Professionals take great care in every aspect of music creation. Historically, consumers have not been as thorough with their audio systems and the playback of their favorite recordings. Exacerbating the situation, the consumer audio industry’s high end category often emphasizes exotic cables, speaker designs and amplification concepts in lieu of any consideration of room design.

Acoustic experts say for reasonable sums of money, consumers can get the same listening experience as Grohl, Butch Vig, Alan Parsons, Jack Joseph Puig, Tony Maserati and Bob Ludwig with a little bit of thought and planning.

Identifying Home Audio Issues

First let’s address the obvious—not every home space can be transformed into a pristine audio environment. Things such as design concerns and preexisting room layouts with furniture could hamper top-tier acoustical designs.

Traditionally, putting interior design concerns aside, James Wright, business development for Primacoustic, points out that in a studio environment sound is dissected and listeners need complete control of what they are hearing. In home settings consumers need to take the same steps as the pros to recreate that experience he goes on to say.
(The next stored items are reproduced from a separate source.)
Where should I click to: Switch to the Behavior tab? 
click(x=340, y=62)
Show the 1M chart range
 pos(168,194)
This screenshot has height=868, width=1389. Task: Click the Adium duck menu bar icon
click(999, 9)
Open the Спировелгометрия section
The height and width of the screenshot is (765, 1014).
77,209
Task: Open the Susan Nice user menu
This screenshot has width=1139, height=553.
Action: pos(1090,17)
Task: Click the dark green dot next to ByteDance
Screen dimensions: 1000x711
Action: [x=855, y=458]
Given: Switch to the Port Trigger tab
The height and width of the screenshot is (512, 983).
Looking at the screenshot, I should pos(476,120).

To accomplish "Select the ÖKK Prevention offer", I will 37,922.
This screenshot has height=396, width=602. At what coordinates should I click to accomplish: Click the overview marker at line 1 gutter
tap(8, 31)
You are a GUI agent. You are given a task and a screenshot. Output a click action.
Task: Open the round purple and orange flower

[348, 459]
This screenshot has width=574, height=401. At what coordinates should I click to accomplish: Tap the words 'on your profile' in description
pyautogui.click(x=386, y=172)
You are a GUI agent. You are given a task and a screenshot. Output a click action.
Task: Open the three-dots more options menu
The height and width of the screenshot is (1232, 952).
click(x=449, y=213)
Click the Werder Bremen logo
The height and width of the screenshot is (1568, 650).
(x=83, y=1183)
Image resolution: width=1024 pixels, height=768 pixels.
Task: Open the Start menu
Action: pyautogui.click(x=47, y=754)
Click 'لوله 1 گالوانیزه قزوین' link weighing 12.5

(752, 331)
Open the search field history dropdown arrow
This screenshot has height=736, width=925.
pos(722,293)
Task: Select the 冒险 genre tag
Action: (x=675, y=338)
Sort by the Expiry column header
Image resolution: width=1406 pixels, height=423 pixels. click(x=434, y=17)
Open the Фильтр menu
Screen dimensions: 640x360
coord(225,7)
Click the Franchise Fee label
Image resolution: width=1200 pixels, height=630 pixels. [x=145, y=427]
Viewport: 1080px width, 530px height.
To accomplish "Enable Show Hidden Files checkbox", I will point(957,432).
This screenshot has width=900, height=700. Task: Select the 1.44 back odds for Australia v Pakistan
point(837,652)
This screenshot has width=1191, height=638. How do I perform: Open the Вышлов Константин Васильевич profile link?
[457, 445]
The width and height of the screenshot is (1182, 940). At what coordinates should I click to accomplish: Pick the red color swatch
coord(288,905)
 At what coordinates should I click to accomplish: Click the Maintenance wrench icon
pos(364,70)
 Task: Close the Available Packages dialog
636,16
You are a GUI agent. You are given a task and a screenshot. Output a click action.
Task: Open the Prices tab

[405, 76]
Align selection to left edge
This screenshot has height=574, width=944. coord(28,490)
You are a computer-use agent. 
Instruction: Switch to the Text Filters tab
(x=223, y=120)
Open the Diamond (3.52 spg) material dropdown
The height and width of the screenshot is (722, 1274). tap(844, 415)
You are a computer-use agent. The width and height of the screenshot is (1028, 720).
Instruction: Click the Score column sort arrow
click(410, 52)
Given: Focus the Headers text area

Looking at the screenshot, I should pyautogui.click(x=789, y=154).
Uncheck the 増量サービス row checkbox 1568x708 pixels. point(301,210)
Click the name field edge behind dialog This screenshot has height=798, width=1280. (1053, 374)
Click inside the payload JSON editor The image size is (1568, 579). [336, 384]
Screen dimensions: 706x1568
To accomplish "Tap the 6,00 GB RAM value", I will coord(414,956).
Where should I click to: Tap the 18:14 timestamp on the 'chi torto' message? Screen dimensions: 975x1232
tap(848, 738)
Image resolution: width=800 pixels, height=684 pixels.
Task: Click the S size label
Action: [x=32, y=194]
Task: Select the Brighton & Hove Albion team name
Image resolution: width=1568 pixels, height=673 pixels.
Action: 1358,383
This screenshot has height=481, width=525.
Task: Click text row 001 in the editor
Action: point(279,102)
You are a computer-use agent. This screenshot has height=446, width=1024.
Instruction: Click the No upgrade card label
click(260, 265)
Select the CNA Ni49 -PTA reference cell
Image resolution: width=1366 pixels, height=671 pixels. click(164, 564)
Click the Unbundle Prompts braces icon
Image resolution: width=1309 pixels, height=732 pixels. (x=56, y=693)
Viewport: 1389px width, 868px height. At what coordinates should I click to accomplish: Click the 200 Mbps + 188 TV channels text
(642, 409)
“To accurately record and mix a project the audio engineer needs to hear precisely what is being reproduced by the speakers,” he states. “Likewise, to enjoy a recording as intended by the engineer, producer and artist, a similar level of accuracy is required. Room anomalies such as reverberation, slap echo and standing waves cloud the impression of the audio program. Acoustic treatment—specifically absorption and diffusion have been used for many years to achieve an accurate listening environment in studios.”

Related: Inside $100 Million Performance Tower at Berklee College of Music

Unfortunately for homeowners, Wright says there are many challenges for music and home theater listeners to overcome to achieve a “pure sonic pathway.” Some of these issues he lists include overall room design and size, and surface materials within the room that reflect sound. Acting hastily, Wright adds that sometimes equalization (EQ) will be used to address sound issues within a room, but this solution often creates a new set of problems.

“EQ is used to compensate for problems with the loudspeaker and audio system, but it is not able to address concerns related to echo, reverberations or standing waves,” emphasizes Wright. “EQ can ‘personalize’ the listening experience by boosting or cutting frequencies, but it is not able to defeat anomalies created by room structure and reflective surfaces. Only absorption and diffusion can help with these issues.”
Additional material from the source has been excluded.